Thursday 11:06 AM
I should never work in a nuclear missile launch facility. I'd probably end up working the night shift, getting depressed, and then, BAM, hitting the big red button. Yeah, my mental image of a nuclear launch watchamacallit is cartoon-ish since they'd actually probably have like a code of some sort you need to enter but dude, seriously. Bad idea putting me near a BIG RED BUTTON.

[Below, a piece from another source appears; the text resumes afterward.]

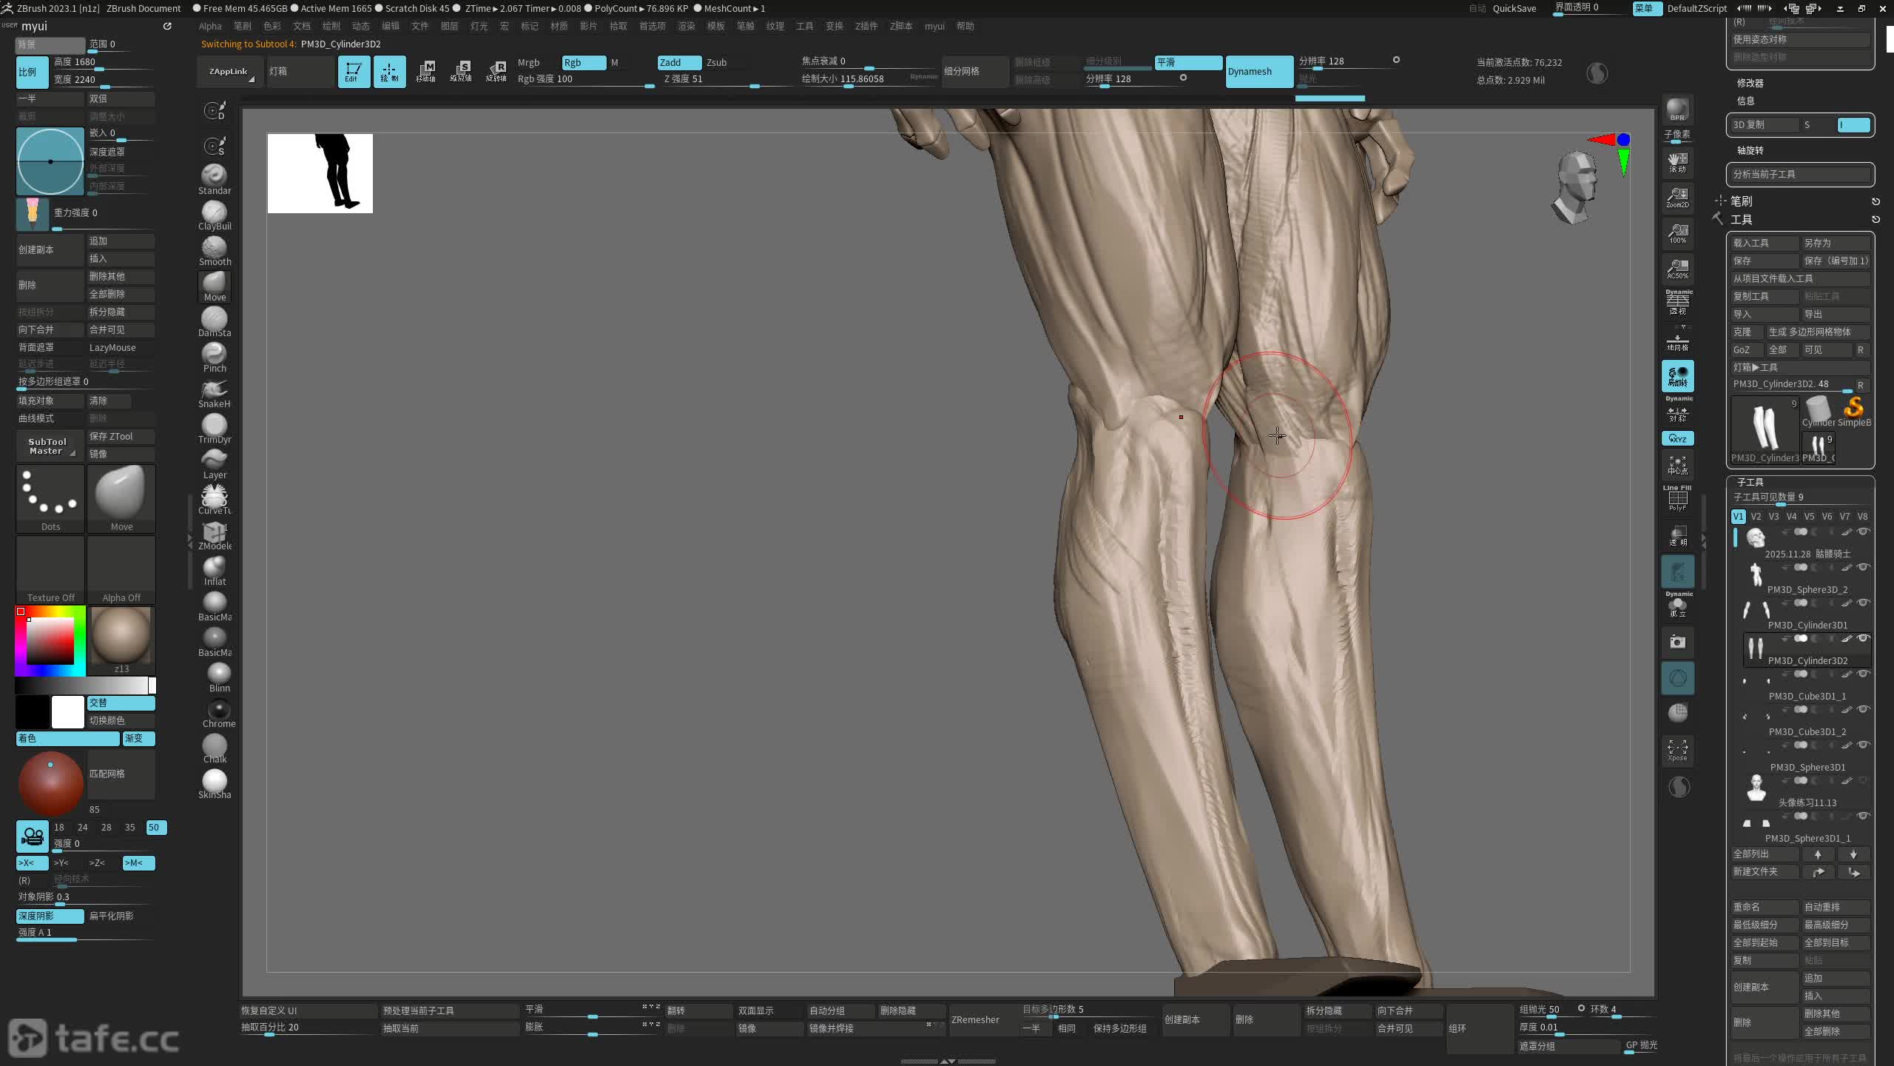This screenshot has height=1066, width=1894.
Task: Expand the 修改器 section
Action: 1750,83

My moods are so changeable. I woke up feeling very asexual forty minutes ago. Maybe it was regretting all the things I said last night or maybe it was that in my bad dream, I had just watched my mom get kicked in the chest by a horse. A dude trying to protect Brendan Urie from Panic! @ The Disco mistook my mom for a fangirling threat. SHE WANTED HIS AUTOGRAPH FOR ME, GODDAMN SECURITY GUARD AND HIS MAJESTIC HORSE.

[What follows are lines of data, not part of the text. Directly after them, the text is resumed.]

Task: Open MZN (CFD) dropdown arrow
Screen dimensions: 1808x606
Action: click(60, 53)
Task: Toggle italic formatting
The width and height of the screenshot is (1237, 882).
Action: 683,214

Anyhow, SO MUCH REGRET FOR THINGS I SAID LAST NIGHT. SO MUCH REGRET. SOOO MUCH.
I think I see things clearly now. I'm a desperate idiot. He dates EVERYONE and that's my issue. I'm only scared that I won't be asexual for long. FEELINGS SUCK.
On the flip side, I'm still reading this shitty Rick Riordan book called The Serpent's Shadow. It's so fucking crappy but since it's supposedly by Riordan and it's the last in the series, I read it. The heroes of olympus is stupid, too.

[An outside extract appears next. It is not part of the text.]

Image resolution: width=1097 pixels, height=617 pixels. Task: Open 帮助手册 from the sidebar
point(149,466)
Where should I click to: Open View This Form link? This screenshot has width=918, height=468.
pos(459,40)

I hate when writers do that. They keep writing so as not to disappoint fans instead of writing for themselves. That's the worst. It's one thing when you write and are really excited about it and another when you're forced to write and stress because it needs to be everything fans expected.
I would rather have had no more books by Riordan than this half-assed shit possibly made my slightly sarcastic ghost writers.
I should go brush my hair, I gotta go to watch a soccer game with Laney soon.